_EJERCICIOS PROPUESTOS_
**a)** Enumera todas las personas que aparecen con nombre y apellido en el texto sobre Rosario en 1969.
**b)** Según el texto sobre Rosario en 1969, ¿qué ciudad fue, junto a Rosario, el epicentro de los levantamientos populares de ese año?
**c)** Transcribe del texto sobre Rosario en 1969 el fragmento que comienza con "Dichas rebeliones, sin" y continúa hasta "tradicionalistas del Episcopado.".

_SECCIÓN DE TEXTO_
________
¿Un «rosariazo» católico? Curas, fieles y religiosas en las jornadas calientes del 69
Por Diego Mauro¹ y Julieta Gabirondo² para La tinta
Durante 1969, Rosario fue, junto a Córdoba, el epicentro de una serie de levantamientos populares que jaquearon fuertemente la dictadura militar de Juan Carlos Onganía, cambiando, a partir de entonces, de manera decisiva, el curso de los acontecimientos políticos.
Dichas rebeliones, sin embargo, no fueron las únicas movilizaciones populares que se produjeron en la ciudad. En medio del clima de ebullición que se vivía, la Iglesia católica también fue arena de intensos conflictos. Las demandas de mayor apertura hacia el Concilio Vaticano II (1962-1965), la encíclica Populorum Progressio (1967) y las resoluciones de la Conferencia del Episcopado Latinoamericana en Medellín (1968) por parte de un grupo de sacerdotes de la diócesis derivó en un enfrentamiento cada vez más virulento con el obispo de entonces, Guillermo Bolatti, próximo a los sectores tradicionalistas del Episcopado.
________
_DATOS MOSTRADOS_
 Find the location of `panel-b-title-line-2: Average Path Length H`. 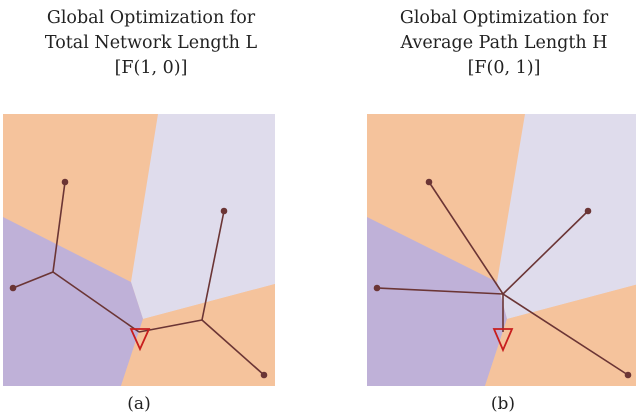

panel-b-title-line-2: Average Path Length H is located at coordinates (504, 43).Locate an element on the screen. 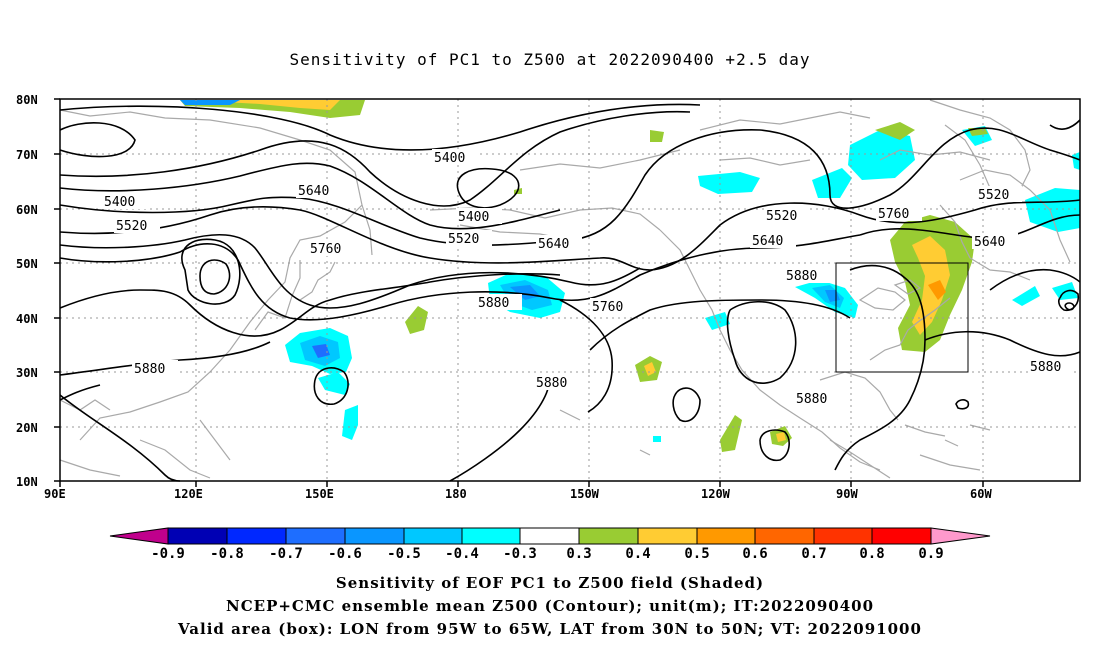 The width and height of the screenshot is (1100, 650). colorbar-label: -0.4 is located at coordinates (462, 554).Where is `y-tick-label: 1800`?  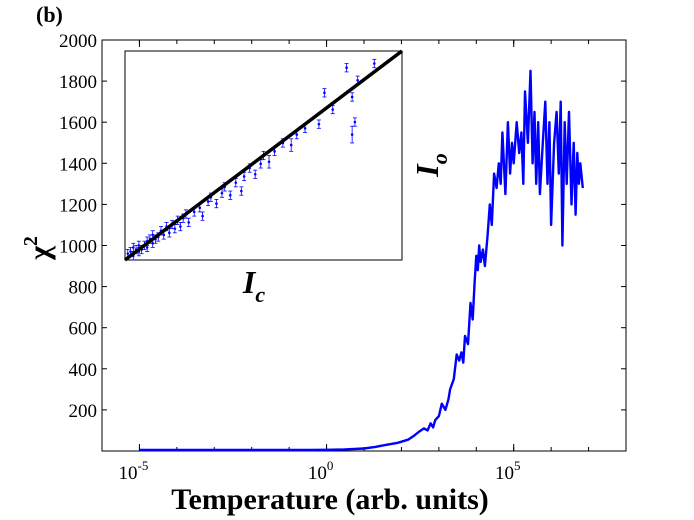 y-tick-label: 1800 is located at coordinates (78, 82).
________
_SOLUCIONES DE EJERCICIOS_
**a)** Diego Mauro, Julieta Gabirondo, Juan Carlos Onganía y Guillermo Bolatti.

**b)** Córdoba.

**c)**
Dichas rebeliones, sin embargo, no fueron las únicas movilizaciones populares que se produjeron en la ciudad. En medio del clima de ebullición que se vivía, la Iglesia católica también fue arena de intensos conflictos. Las demandas de mayor apertura hacia el Concilio Vaticano II (1962-1965), la encíclica Populorum Progressio (1967) y las resoluciones de la Conferencia del Episcopado Latinoamericana en Medellín (1968) por parte de un grupo de sacerdotes de la diócesis derivó en un enfrentamiento cada vez más virulento con el obispo de entonces, Guillermo Bolatti, próximo a los sectores tradicionalistas del Episcopado.